- AbbVie and Genmab plan to ask the Food and Drug Administration to expand use of their dual-acting cancer immunotherapy Epkinly to include patients with a type of blood cancer called follicular lymphoma following positive data in an early-stage trial.
- The drug gained an initial approval in another type of lymphoma in May, and was closely followed by a similar Roche drug called Columvi. New summary results disclosed Tuesday show that most of the follicular lymphoma patients in a Phase 1/2 study responded to treatment, which could enable Epkinly to become available to treat the two most common forms of Non-Hodgkin’s lymphoma.
- However, the agency may wait for more information about the prevalence of a common immune-related side effect known as cytokine release syndrome, or CRS. A dosing study that could help physicians control the incidence and severity of CRS is underway. The FDA may want to see data from that before AbbVie and Genmab file their application, William Blair analyst Matt Phipps wrote in a note to clients.
After years of anticipation, a wave of so-called bispecific antibody drugs have become available for patients with certain blood malignancies. These drugs bind simultaneously to cancer cells and T cells to spur an immune attack against the disease.

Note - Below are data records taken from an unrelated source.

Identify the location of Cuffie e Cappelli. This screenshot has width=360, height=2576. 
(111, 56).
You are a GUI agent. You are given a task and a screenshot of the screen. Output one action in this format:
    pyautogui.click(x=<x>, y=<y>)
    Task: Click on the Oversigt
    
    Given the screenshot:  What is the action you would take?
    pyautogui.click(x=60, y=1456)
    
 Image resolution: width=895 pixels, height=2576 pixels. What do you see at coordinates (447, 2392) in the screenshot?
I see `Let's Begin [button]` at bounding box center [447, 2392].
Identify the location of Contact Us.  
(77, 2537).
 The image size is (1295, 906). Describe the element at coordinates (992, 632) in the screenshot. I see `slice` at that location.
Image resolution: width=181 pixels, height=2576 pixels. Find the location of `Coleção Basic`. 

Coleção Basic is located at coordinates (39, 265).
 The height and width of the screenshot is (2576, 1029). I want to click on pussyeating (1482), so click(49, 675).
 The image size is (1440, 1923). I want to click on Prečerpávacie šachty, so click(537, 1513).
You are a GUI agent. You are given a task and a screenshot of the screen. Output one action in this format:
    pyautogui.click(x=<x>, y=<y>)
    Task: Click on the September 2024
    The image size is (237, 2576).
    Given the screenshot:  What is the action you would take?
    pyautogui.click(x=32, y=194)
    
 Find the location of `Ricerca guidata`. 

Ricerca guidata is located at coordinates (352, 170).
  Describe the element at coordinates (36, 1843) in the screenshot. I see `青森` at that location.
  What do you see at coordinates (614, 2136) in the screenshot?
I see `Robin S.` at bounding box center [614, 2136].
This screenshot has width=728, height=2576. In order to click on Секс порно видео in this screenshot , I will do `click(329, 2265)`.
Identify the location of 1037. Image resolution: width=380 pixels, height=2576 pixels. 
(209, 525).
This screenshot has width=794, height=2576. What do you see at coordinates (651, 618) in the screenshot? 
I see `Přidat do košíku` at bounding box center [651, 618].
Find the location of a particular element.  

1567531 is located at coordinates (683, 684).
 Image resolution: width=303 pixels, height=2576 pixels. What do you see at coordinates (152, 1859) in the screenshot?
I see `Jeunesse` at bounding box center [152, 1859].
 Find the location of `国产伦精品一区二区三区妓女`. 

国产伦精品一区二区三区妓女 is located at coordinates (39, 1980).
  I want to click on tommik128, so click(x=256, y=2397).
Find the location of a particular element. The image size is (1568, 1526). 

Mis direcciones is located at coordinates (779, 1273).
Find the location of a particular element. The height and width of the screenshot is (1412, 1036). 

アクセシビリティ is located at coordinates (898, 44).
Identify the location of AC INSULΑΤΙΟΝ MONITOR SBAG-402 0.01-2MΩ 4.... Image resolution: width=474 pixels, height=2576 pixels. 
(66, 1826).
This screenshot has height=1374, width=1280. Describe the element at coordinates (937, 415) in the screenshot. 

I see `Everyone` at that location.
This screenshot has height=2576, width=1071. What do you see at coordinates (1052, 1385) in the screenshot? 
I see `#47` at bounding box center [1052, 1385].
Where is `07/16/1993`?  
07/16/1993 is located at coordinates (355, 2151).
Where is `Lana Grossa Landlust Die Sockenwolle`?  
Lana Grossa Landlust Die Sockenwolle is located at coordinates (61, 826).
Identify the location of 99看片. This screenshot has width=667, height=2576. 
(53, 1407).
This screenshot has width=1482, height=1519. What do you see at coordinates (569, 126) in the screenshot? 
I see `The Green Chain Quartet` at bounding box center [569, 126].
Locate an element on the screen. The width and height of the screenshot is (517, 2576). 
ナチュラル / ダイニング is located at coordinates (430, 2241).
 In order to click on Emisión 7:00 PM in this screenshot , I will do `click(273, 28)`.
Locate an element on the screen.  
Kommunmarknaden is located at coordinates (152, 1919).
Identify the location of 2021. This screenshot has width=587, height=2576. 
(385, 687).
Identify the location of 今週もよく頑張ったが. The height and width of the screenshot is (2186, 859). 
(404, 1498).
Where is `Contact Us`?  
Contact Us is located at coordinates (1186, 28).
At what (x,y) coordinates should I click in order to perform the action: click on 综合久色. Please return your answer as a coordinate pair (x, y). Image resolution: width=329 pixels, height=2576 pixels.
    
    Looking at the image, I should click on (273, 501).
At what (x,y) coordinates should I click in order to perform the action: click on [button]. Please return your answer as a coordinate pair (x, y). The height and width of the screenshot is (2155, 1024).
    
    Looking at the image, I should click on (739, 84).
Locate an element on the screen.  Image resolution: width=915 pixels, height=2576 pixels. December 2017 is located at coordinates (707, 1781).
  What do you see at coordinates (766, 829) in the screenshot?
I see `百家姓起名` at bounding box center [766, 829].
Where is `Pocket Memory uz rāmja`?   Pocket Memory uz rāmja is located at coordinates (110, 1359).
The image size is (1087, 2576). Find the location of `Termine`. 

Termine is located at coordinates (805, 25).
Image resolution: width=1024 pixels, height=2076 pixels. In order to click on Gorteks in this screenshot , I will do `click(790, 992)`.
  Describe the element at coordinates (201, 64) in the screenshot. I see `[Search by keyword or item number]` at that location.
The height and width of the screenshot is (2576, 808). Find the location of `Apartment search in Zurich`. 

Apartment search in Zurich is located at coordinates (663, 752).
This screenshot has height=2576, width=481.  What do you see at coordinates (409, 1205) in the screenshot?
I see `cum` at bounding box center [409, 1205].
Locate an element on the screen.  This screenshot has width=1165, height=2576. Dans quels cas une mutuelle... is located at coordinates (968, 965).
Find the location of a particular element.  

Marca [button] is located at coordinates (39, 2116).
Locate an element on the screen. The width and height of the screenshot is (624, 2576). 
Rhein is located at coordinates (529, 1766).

In May, Epkinly became the first bispecific drug cleared for use in DLBCL, or diffuse large B-cell lymphoma. But AbbVie and Genmab have been battling a pair of Roche drugs for an early edge. Columvi, for instance, was approved for DLBCL only weeks after Epkinly’s nod, and the FDA sanctioned a second, similar Roche medicine called Lunsumio for follicular lymphoma last December.
AbbVie and Genmab are now hoping Epkinly can compete with Lunsumio.
The data they aim to bring to regulators comes from a cohort of a study called EPCORE NHL-1. Results from that trial were used to support Epkinly’s approval in DLBCL, but the companies also enrolled follicular lymphoma patients whose disease had progressed despite at least two lines of treatment. On Tuesday, they reported that 82% of those patients responded to Epkinly. Genmab and AbbVie didn’t release more details on the drug’s effectiveness, but stated that the response rate “exceeded the protocol prespecified threshold for efficacy.”
Lunsumio had an 80% response rate in a similar population, although comparing drugs across trials is difficult and the two medicines haven’t been tested head to head. Neither has been evaluated against a placebo or active treatment, either, meaning they are only eligible for an “accelerated” approval until the companies complete additional testing.
Bispecifics have been approved to treat some of the same blood cancers that the personalized and logistically complex CAR-T cell therapies are cleared for. In those settings, bispecifics are seen as more convenient alternatives. But, as with CAR-T treatments, they’re associated with CRS, a potentially deadly immune reaction.
AbbVie and Genmab reported that nearly two-thirds of patients taking Epkinly in EPCORE NHL-1 experienced CRS, but just 1.6% of those cases were graded as “severe” or higher, the level at which hospital intervention is necessary. Lunsumio caused CRS in 39% of patients, with 2.5% at grade 3 or higher.
Because bispecifics are mostly administered in doctor’s offices, the FDA has been more cautious about CRS. The agency already requires DLBCL patients receiving their third Epkinly shot, the first full dose, to stay in the hospital for 24 hours afterward. EPCORE NHL-1 has a “dose optimization” component, and the companies said they are “continuing to evaluate alternative step-up dosing regimens to mitigate the risk of CRS.”
In his Tuesday note to clients, Phipps speculated that the companies’ ability to file for approval in follicular lymphoma will depend on the amount of data the FDA needs from that step-up trial.